→ **Assignment**
Directions for the data below: repeat exactly the lines from the one with "The width and height of the screenshot is (1311, 647)." through the one with "Task: Enable Nur Gruppen anzeigen under Ziel", both included, and omit all pictures.

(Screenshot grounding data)
:::::

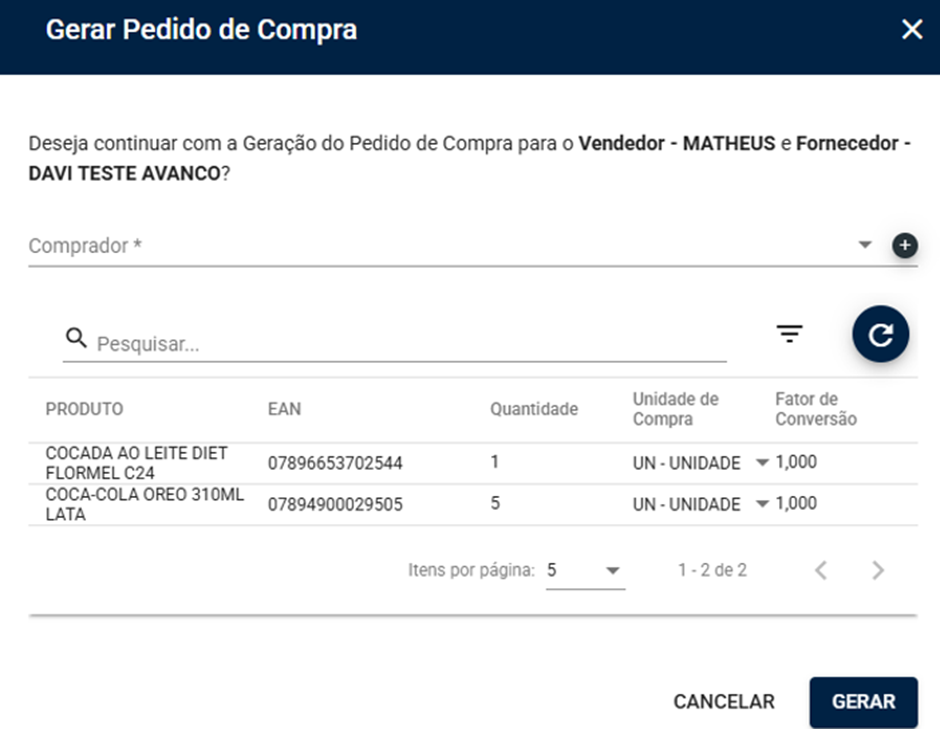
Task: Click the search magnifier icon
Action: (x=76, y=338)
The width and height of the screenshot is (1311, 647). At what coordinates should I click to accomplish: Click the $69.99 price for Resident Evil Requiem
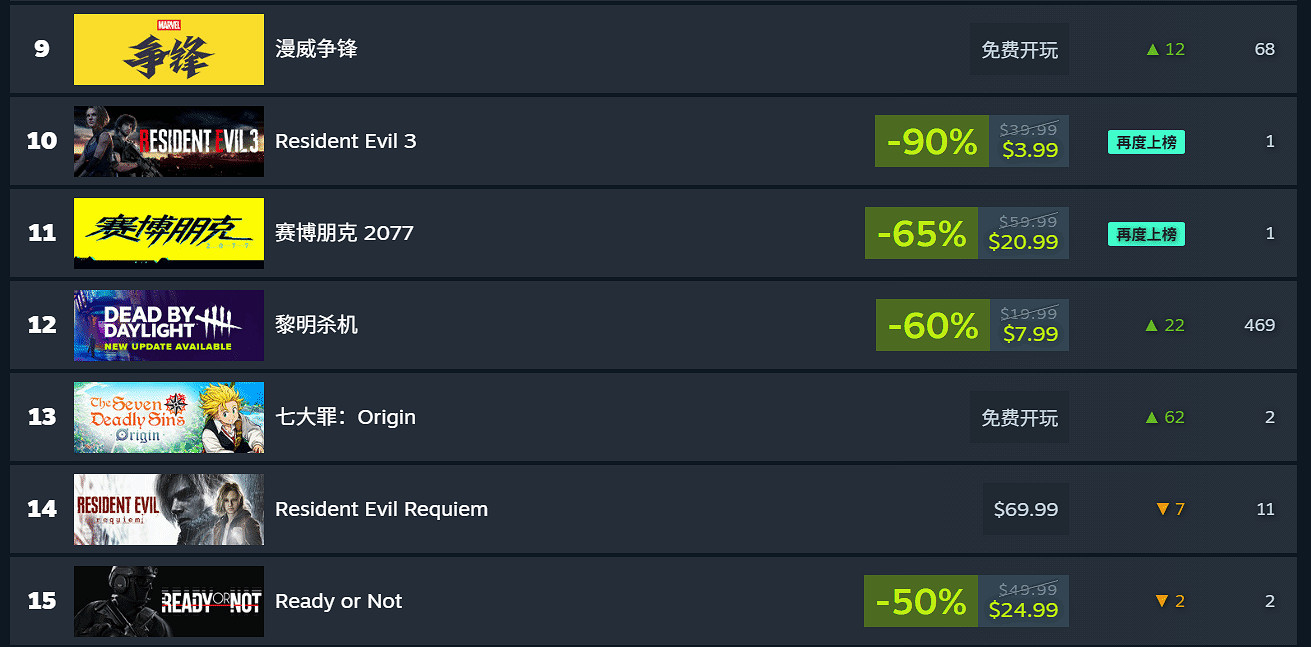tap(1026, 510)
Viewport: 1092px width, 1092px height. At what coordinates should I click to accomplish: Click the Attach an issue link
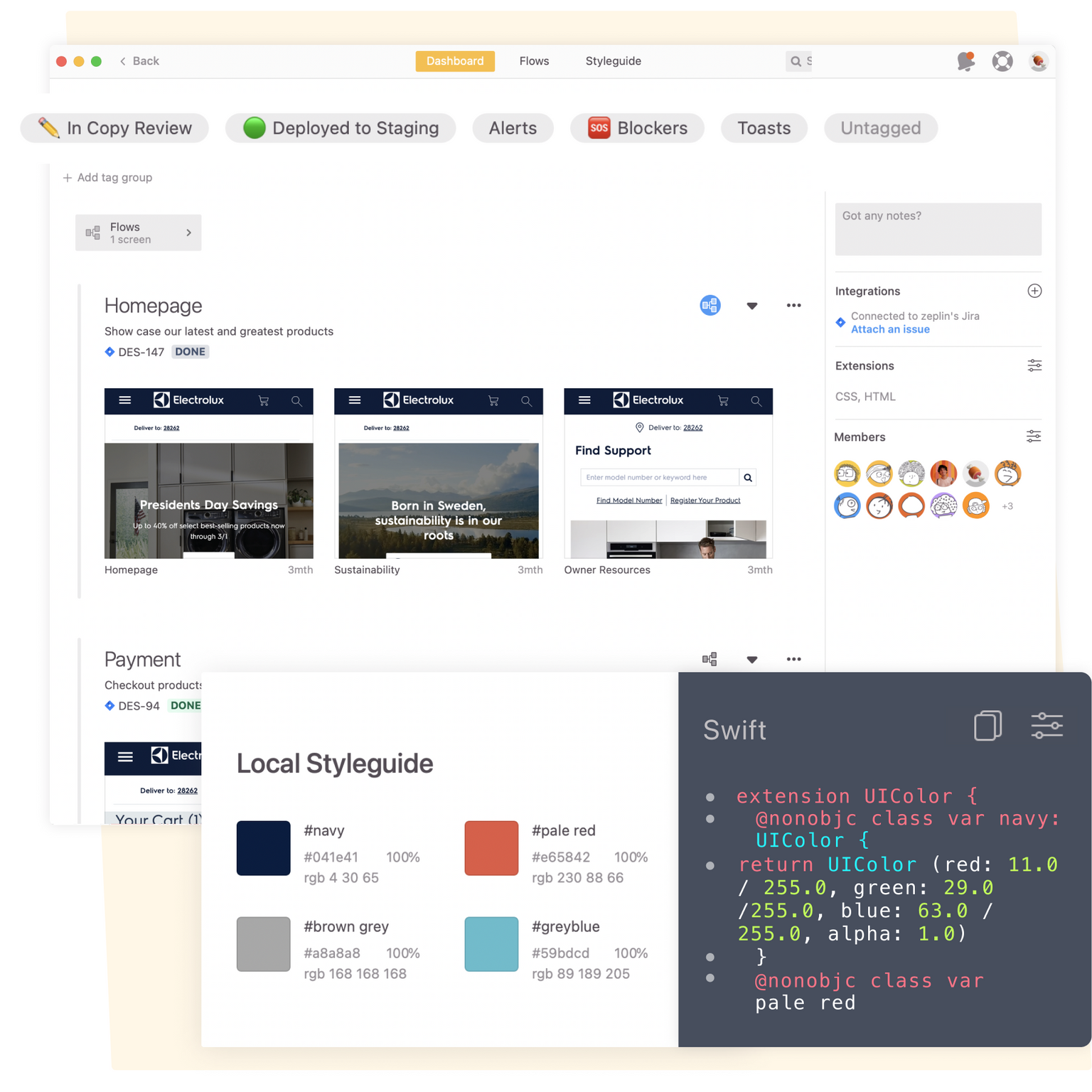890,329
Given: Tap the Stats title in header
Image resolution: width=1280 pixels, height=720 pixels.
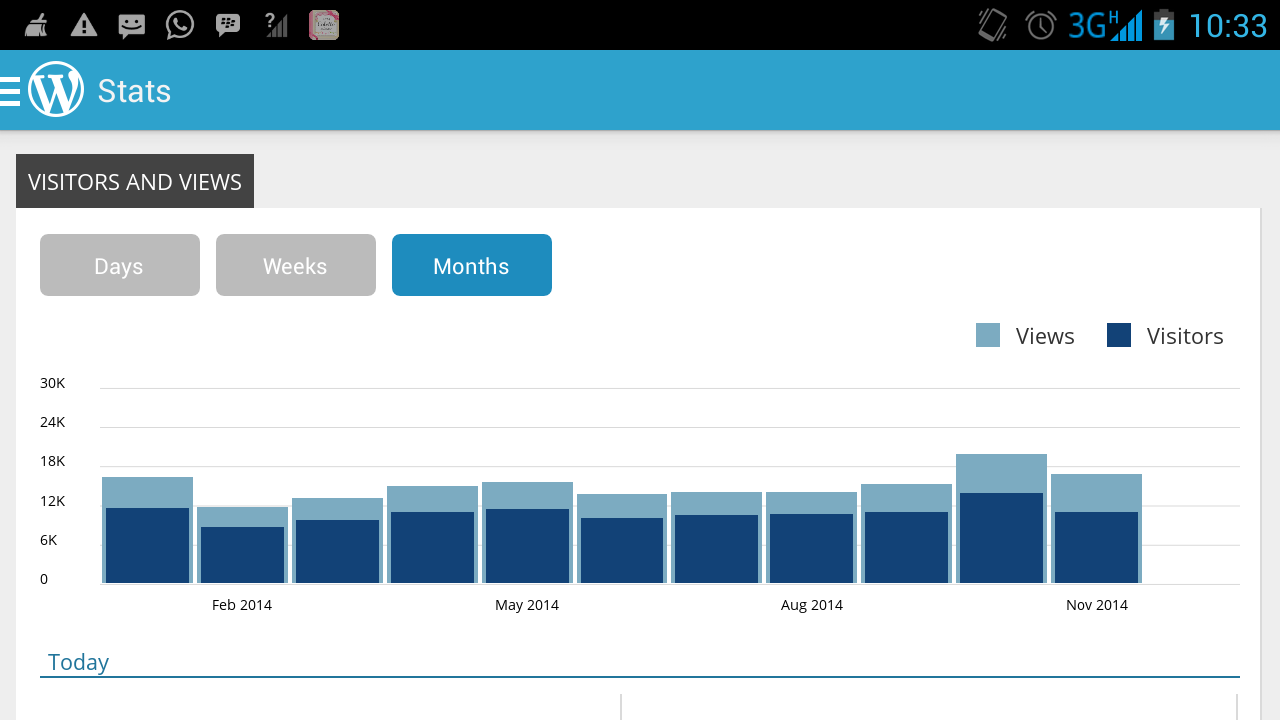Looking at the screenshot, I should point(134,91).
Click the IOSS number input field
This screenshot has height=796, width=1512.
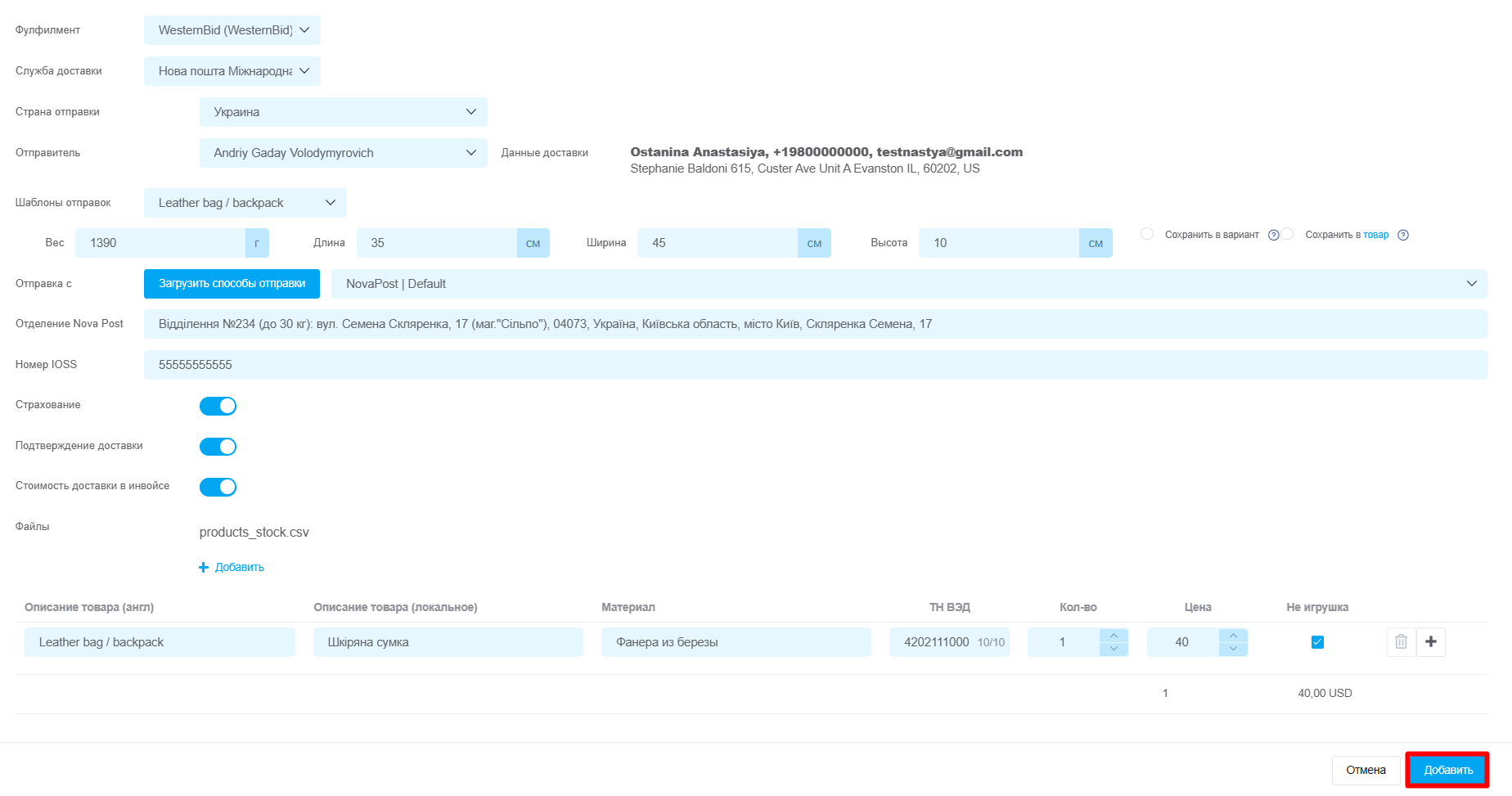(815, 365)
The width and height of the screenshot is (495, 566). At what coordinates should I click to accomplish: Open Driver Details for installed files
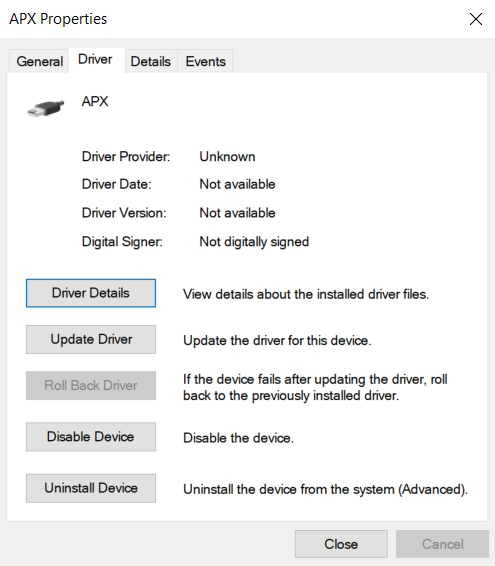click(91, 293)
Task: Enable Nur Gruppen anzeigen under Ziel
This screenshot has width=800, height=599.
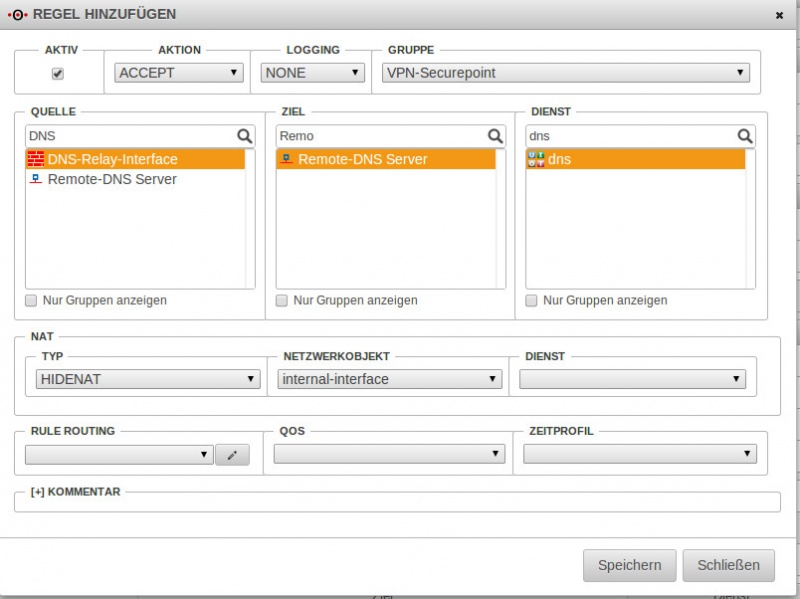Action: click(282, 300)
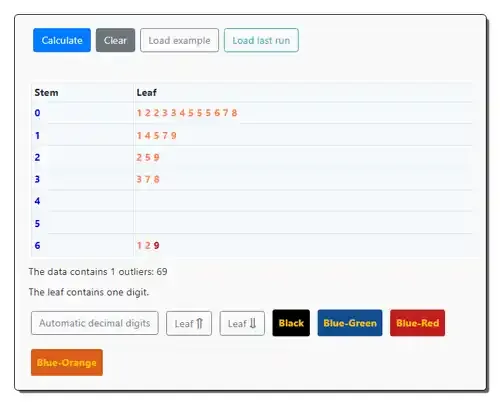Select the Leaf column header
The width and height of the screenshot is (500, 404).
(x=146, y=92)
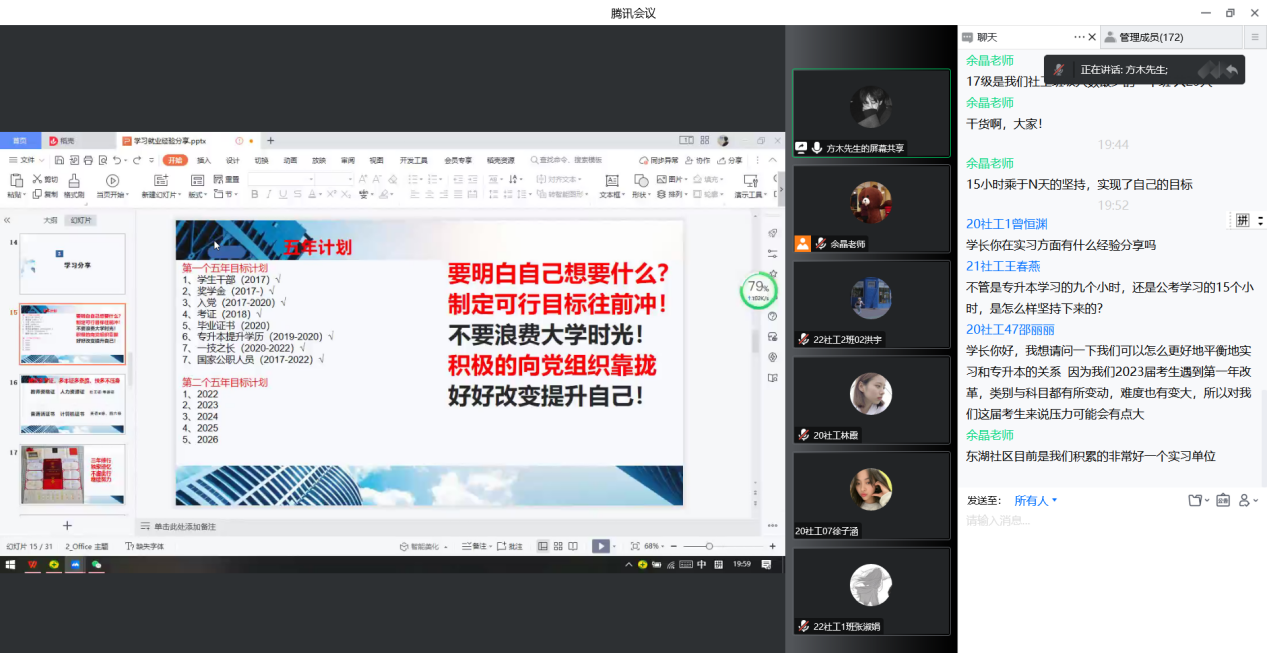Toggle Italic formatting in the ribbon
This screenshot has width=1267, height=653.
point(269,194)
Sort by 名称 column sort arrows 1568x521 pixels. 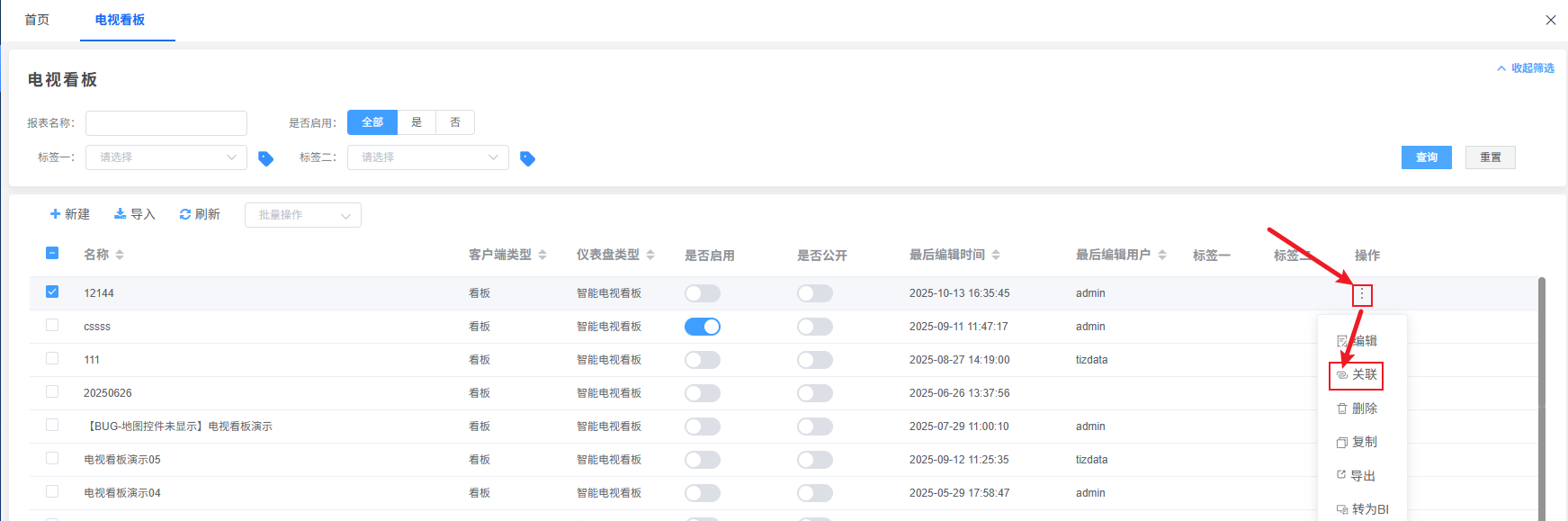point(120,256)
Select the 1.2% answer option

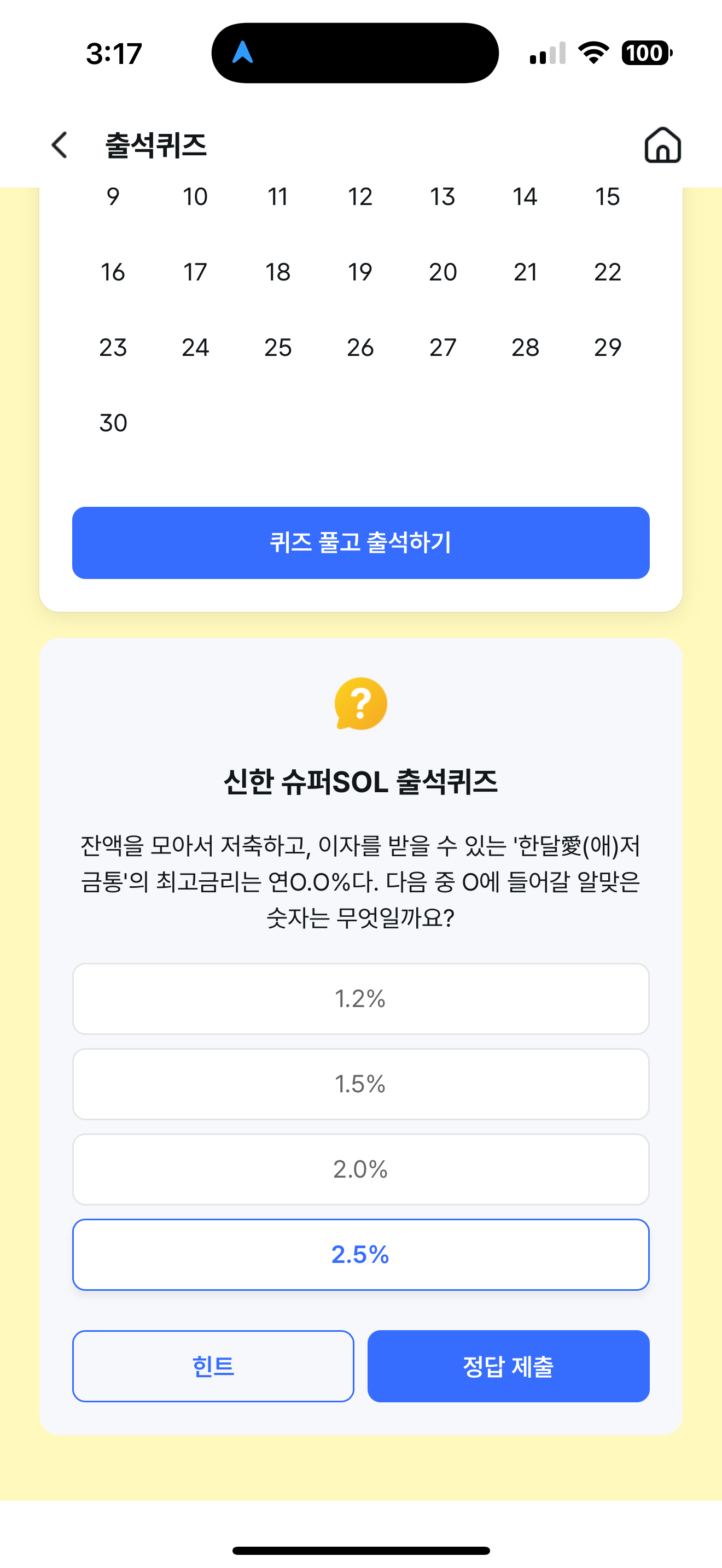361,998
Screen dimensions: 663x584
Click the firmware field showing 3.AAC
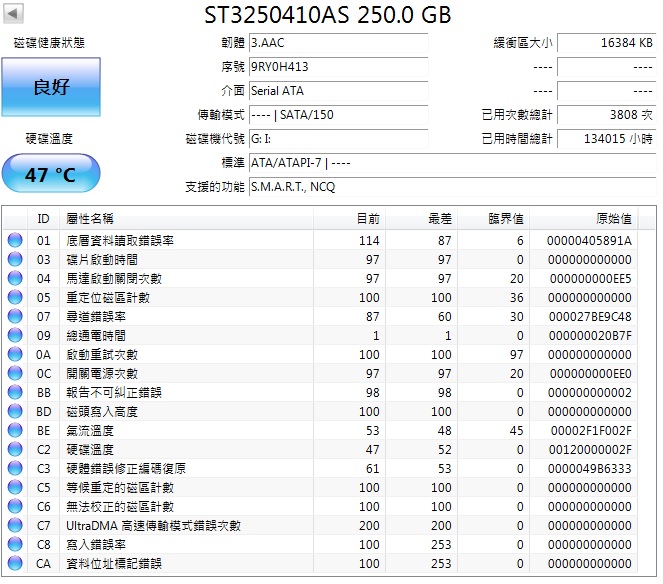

:::::

→ **Reply**
The width and height of the screenshot is (1311, 647). At what coordinates should I click to accomplish: Click the $69.99 price for Resident Evil Requiem
tap(1026, 510)
Viewport: 1092px width, 1092px height. At what coordinates should I click to accomplish: Click the Attach an issue link
890,329
Given: Tap the Stats title in header
Image resolution: width=1280 pixels, height=720 pixels.
Looking at the screenshot, I should point(134,91).
Click the IOSS number input field
This screenshot has height=796, width=1512.
(815, 365)
The width and height of the screenshot is (495, 566). At what coordinates should I click to accomplish: Open Driver Details for installed files
click(91, 293)
Task: Enable Nur Gruppen anzeigen under Ziel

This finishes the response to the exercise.